The electors met on 8 May in the hall of Vaduz Castle to elect six Landtag members and five deputy members. Of the 160 electors, 156 were present for the voting. The Landtag members and their deputies were elected in three ballots, with two other members being appointed by Johann II. There were no political parties and the election of members was almost entirely focused on an individual's personality.

=== Elected members ===

First ballot
| Elected member | Municipality | Votes |
| Markus Kessler | Vaduz | 93 |
| Johann Alois Schlegel | Triesenberg | 89 |
| Sebastian Heeb | Ruggell | 88 |
| Ferdinand Walser | Schaan | 82 |
Source: Vogt

Second ballot
| Elected member | Municipality | Votes |
| Baptist Johann Fritsche | Balzers | 84 |
| Michael Kaiser | Mauren | 78 |
Source: Vogt

Ferdinand Walser declined his election immediately and Franz Josef Kind was elected instead.
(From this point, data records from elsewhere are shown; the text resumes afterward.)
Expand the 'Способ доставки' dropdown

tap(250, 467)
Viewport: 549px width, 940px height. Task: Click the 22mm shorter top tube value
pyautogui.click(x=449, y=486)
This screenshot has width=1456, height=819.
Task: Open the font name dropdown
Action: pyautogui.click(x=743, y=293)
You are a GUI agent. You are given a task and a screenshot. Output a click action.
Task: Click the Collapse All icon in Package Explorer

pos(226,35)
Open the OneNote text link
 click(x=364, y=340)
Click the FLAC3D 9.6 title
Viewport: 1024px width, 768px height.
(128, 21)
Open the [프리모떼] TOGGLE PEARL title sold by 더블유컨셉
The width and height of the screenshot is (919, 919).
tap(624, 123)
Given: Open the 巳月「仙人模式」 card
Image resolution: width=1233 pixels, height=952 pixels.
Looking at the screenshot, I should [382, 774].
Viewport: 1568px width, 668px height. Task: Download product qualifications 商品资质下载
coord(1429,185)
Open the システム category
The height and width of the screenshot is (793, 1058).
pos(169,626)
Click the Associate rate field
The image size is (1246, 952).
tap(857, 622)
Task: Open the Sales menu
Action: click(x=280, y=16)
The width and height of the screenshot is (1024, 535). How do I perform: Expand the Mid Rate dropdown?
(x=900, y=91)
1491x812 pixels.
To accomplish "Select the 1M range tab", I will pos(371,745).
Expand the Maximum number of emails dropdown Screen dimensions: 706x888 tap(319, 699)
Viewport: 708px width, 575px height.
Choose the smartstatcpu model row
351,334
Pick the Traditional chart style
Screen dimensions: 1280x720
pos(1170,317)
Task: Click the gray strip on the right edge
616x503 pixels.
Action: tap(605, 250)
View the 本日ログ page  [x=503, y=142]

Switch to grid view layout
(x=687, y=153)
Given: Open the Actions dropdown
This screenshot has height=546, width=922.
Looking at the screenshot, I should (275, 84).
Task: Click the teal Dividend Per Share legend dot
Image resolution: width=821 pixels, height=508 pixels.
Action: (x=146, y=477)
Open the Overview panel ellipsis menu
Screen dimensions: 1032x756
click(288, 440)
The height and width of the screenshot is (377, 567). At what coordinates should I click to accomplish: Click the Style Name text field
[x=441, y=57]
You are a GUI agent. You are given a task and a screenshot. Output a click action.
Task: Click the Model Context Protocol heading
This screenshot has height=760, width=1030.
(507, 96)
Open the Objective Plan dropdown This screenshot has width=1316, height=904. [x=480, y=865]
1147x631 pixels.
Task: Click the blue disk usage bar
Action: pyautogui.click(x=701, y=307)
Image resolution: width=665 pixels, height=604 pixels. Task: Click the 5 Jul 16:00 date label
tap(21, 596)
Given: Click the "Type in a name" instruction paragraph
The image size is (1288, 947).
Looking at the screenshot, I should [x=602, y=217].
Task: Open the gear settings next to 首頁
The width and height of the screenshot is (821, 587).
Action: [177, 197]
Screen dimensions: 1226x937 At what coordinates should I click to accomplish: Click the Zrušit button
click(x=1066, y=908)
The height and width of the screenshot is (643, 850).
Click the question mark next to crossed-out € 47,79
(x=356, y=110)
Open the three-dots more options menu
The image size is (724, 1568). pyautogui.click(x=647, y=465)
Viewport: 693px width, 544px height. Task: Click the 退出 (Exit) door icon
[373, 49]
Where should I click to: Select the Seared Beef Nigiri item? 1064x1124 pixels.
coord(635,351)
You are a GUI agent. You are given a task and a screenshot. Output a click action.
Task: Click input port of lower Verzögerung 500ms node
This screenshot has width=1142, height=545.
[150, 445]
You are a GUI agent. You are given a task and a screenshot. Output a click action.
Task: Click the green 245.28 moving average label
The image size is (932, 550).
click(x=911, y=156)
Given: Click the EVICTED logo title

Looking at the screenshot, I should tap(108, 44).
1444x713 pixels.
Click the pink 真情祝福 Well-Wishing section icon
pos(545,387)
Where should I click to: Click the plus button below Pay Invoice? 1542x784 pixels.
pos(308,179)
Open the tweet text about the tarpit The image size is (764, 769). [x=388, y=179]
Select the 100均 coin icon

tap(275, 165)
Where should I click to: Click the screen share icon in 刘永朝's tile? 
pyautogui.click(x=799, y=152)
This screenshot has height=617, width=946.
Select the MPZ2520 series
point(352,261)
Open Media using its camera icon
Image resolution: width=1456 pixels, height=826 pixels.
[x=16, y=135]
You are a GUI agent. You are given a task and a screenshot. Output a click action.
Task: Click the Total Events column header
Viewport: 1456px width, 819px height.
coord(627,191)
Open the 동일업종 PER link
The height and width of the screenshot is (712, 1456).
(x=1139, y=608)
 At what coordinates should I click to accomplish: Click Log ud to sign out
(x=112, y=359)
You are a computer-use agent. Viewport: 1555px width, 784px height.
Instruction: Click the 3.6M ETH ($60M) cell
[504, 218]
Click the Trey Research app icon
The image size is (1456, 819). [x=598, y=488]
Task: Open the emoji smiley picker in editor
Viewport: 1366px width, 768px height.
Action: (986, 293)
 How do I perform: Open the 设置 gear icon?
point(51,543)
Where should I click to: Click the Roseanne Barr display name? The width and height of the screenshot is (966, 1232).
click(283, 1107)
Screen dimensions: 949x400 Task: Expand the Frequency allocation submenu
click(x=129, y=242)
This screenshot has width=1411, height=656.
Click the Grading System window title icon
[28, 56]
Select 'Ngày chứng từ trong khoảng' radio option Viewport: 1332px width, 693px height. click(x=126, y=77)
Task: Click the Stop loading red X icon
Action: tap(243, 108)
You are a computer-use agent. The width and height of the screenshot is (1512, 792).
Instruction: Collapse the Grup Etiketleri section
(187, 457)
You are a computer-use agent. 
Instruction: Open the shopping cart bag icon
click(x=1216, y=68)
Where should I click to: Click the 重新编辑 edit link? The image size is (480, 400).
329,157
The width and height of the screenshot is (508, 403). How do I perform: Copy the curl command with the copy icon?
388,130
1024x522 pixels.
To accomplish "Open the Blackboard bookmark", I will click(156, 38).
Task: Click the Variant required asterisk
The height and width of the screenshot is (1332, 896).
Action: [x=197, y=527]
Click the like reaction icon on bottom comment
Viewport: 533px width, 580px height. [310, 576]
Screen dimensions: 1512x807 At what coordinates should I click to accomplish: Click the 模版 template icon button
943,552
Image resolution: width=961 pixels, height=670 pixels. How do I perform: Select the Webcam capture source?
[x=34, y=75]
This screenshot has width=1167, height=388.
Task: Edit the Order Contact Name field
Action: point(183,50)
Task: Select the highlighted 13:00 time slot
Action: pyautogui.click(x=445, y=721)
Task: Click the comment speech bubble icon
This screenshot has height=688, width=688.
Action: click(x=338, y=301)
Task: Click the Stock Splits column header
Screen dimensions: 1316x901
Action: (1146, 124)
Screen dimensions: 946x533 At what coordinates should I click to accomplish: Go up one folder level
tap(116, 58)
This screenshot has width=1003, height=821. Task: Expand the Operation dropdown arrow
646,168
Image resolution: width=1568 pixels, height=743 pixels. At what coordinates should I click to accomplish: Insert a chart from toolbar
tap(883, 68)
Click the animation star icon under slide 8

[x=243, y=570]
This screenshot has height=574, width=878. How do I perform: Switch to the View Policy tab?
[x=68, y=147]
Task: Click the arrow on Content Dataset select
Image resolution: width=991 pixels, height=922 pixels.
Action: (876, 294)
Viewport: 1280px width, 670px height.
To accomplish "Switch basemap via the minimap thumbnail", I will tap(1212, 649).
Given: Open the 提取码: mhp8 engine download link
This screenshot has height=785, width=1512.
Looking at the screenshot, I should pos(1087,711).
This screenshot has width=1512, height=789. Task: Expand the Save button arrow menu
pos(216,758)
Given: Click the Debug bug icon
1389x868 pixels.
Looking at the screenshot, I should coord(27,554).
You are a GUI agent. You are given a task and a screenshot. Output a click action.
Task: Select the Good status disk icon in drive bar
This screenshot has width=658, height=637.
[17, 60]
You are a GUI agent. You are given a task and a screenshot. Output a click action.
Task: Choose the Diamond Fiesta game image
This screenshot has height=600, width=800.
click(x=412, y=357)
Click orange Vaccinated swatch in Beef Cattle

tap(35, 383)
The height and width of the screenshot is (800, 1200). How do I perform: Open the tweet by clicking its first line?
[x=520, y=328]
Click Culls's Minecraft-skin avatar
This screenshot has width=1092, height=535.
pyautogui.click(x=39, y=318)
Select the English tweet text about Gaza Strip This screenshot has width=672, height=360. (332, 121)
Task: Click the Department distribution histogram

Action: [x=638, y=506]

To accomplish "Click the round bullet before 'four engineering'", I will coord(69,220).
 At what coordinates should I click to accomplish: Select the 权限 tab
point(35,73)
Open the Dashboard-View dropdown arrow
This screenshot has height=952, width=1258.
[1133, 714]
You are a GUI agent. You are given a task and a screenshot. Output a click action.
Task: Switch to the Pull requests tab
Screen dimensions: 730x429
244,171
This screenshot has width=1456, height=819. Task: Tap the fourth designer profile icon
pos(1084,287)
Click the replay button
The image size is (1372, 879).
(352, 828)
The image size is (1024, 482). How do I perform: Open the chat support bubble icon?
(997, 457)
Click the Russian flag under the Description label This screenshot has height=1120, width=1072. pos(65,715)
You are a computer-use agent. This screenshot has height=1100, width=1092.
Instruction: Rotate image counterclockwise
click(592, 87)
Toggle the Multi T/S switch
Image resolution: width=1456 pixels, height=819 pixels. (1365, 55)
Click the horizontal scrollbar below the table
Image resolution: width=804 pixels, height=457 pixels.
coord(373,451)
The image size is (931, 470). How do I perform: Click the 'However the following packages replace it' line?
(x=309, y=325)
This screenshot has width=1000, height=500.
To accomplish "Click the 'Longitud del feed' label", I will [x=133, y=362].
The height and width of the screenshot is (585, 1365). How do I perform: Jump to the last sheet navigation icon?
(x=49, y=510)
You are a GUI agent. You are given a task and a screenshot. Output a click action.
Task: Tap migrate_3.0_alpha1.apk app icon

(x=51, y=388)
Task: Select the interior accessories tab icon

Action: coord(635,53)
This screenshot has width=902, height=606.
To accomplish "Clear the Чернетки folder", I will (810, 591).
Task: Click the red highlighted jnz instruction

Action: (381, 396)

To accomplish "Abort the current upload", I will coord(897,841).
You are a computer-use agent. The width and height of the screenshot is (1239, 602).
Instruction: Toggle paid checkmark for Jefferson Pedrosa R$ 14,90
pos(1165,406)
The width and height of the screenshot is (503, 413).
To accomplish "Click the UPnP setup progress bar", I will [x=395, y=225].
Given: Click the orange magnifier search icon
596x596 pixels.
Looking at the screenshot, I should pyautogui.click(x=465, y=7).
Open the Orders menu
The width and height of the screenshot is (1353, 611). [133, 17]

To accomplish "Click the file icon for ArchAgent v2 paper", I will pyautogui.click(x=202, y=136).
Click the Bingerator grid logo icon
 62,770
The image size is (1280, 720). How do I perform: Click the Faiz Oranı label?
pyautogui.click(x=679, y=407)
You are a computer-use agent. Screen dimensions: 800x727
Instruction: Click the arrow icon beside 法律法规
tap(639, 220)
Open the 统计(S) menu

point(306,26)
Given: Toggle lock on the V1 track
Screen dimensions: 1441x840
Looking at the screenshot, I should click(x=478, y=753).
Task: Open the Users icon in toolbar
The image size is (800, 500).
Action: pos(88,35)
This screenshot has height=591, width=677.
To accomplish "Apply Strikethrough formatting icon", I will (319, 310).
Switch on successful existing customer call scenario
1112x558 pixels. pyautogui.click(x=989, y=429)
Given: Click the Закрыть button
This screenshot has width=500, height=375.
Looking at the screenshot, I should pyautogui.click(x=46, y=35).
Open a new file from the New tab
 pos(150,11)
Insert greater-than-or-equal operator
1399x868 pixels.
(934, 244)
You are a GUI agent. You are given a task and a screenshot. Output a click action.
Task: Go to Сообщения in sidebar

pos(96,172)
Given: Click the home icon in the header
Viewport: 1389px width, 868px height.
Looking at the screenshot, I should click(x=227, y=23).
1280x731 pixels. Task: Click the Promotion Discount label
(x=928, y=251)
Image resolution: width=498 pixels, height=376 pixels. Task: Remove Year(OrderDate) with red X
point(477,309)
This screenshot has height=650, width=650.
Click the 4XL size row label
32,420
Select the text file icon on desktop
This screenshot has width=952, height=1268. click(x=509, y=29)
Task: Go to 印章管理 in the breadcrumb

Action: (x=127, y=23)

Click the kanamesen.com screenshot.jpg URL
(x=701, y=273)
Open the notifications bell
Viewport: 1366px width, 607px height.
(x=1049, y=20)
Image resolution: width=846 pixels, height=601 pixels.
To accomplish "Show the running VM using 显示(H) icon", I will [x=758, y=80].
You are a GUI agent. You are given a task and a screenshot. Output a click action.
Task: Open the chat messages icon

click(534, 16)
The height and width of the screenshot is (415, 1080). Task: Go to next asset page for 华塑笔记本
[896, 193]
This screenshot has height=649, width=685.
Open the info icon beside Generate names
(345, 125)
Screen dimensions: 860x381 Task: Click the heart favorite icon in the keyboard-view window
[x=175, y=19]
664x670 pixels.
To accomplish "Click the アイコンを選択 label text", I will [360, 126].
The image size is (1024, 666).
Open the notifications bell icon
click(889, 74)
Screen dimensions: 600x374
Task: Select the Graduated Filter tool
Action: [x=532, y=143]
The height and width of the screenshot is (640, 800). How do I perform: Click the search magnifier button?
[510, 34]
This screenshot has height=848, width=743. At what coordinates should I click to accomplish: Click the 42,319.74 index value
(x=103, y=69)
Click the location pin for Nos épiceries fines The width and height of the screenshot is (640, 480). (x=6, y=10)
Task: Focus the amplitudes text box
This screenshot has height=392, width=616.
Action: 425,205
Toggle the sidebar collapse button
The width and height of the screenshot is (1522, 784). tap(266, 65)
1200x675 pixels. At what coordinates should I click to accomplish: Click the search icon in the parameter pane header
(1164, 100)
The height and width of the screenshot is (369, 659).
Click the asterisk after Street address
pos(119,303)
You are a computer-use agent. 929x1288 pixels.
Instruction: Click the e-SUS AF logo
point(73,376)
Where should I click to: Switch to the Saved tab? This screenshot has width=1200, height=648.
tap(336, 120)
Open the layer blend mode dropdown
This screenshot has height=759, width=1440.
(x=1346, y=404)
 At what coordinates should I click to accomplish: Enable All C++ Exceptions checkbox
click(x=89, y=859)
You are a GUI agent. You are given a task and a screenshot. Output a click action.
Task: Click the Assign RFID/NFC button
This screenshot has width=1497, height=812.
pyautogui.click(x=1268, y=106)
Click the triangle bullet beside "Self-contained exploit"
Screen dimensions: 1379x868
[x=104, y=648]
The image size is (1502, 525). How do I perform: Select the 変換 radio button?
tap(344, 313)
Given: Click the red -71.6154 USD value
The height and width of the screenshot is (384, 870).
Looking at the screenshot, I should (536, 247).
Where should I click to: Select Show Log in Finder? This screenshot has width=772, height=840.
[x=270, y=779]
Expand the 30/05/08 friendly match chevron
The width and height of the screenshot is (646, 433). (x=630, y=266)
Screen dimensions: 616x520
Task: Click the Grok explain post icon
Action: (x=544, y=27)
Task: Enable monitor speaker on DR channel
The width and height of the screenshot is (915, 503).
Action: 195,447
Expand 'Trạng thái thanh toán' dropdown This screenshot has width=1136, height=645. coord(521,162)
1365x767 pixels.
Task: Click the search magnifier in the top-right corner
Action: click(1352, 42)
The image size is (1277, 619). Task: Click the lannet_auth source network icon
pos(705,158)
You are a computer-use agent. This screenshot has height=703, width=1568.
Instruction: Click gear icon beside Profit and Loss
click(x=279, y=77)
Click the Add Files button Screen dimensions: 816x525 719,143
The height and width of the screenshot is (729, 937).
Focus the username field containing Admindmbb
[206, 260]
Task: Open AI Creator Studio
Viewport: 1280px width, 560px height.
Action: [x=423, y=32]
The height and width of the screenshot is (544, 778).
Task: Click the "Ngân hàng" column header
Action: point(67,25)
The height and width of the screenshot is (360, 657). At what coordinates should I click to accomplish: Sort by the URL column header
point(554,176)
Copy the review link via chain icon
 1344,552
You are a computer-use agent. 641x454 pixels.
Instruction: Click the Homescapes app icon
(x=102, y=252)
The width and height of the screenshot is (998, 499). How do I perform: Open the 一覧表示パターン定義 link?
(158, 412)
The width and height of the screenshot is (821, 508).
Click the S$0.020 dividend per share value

Markus Kessler also declined his election and was replaced by Josef Anton Amann, as he was the deputy member who received the most votes.

=== Elected deputies ===

First ballot
| Elected member | Municipality | Votes |
| Josef Anton Amann [de] | Vaduz | 90 |
| Johann Birgetze | Triesen | 87 |
| Johann Georg Näscher | Gamprin | 76 |
| Franz Josef Biedermann | Schellenberg | 75 |
Source: Vogt

Third ballot
| Elected member | Municipality | Votes |
| Franz Josef Kind | Eschen | 44 |
Source: Vogt

As Franz Josef Kind had been elected as a full member, his deputy position instead went to Josef Tschetter instead with 26 votes.

=== Appointed by the prince ===

| Appointed member | Municipality |
| Josef Walser | Triesen |
| Johann Georg Matt | Mauren |
Source: Vogt

== Literature ==
- Vogt, Paul (1987). "125 Jahre Landtag"
- Vogt, Paul (2012). ""Das Schwierigste, der Anfang, ist geschafft""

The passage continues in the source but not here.